Three Democratic governors pledged their support for Biden in his re-election bid

The Democratic governors of New York, Minnesota and Maryland, pledged their full support to Joe Bidenas the president faces a growing wave of voices within and outside his own party calling for him to withdraw from the election campaign.

“The president has supported us (…) and We governors support him“We’re working together to make that very clear. The path to victory in November is priority number one,” Minnesota Governor Tim Walz told reporters after a meeting with the president.

More than twenty Democratic governors met with the president in person and virtually at the White House to calm the nerves that arose within that political force after its weak performance in the first presidential debate.

Maryland Gov.
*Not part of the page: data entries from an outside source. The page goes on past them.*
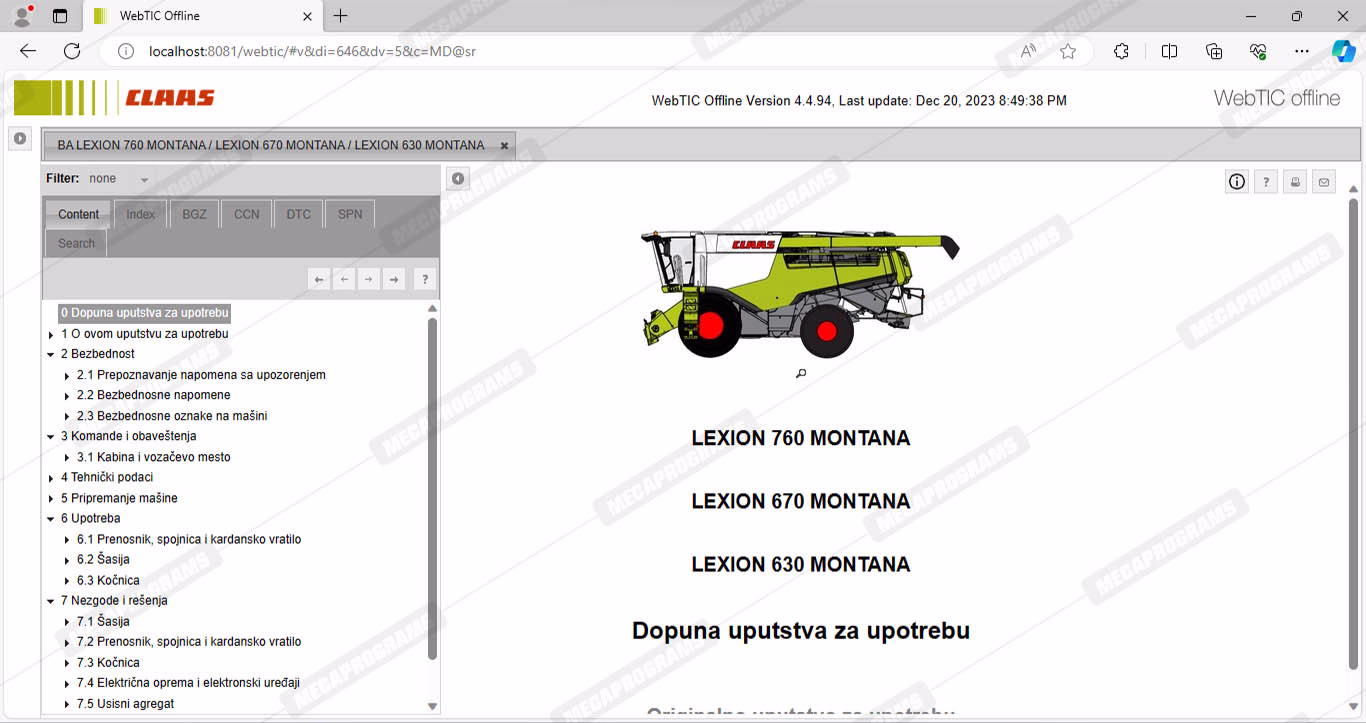Switch to the Index tab
The image size is (1366, 723).
140,214
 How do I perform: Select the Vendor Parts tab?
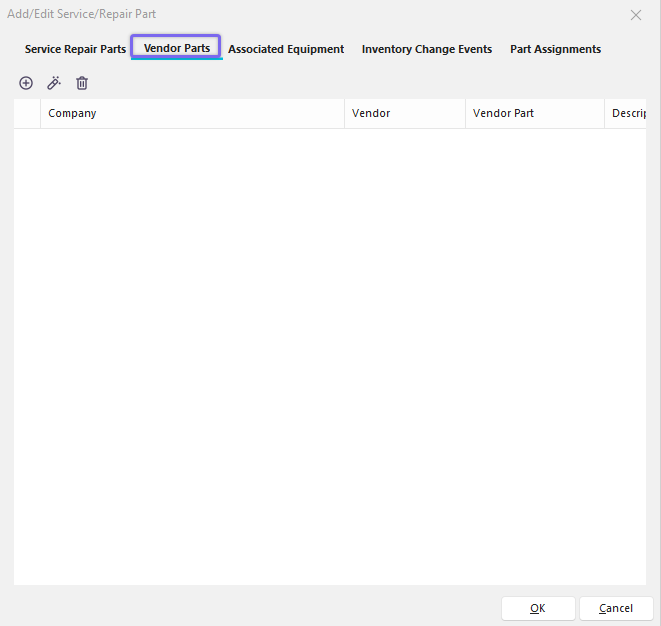tap(176, 48)
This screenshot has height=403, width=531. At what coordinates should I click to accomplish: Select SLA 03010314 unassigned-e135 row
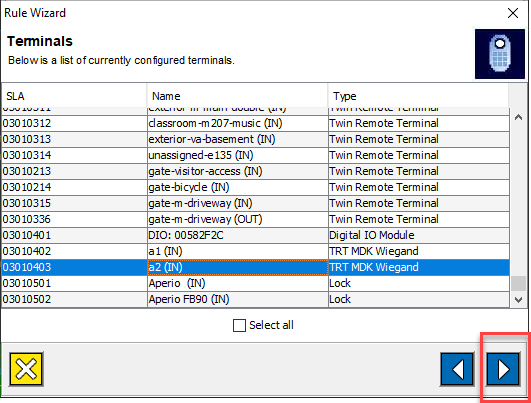point(255,155)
Wes Moore said Biden will clearly emerge victorious in November’s election, while Walz, who is also the chairman of the Democratic Governors Association, said Biden remains the same strongman who has defeated his rival, former Republican President Donald Trump, in the past.

“Today we saw the guy we all believed could beat Donald Trump, and he finally beat him,” Walz said.

New York Governor Kathy Hochul said the conversation had left her “fully confident” in the president’s ability to continue his candidacy, adding that during the conversation they also discussed how the president would address the main concerns of Americans.

Other influential figures in the Democratic Party, such as former President Barack Obama (2009-2017), have expressed support for the president. However, there are mixed opinions within this political force.

The White House chief told a key ally that he knows he may not be able to sustain his bid if he cannot convince the public in the coming days that he is fit for a second term, The New York Times reported.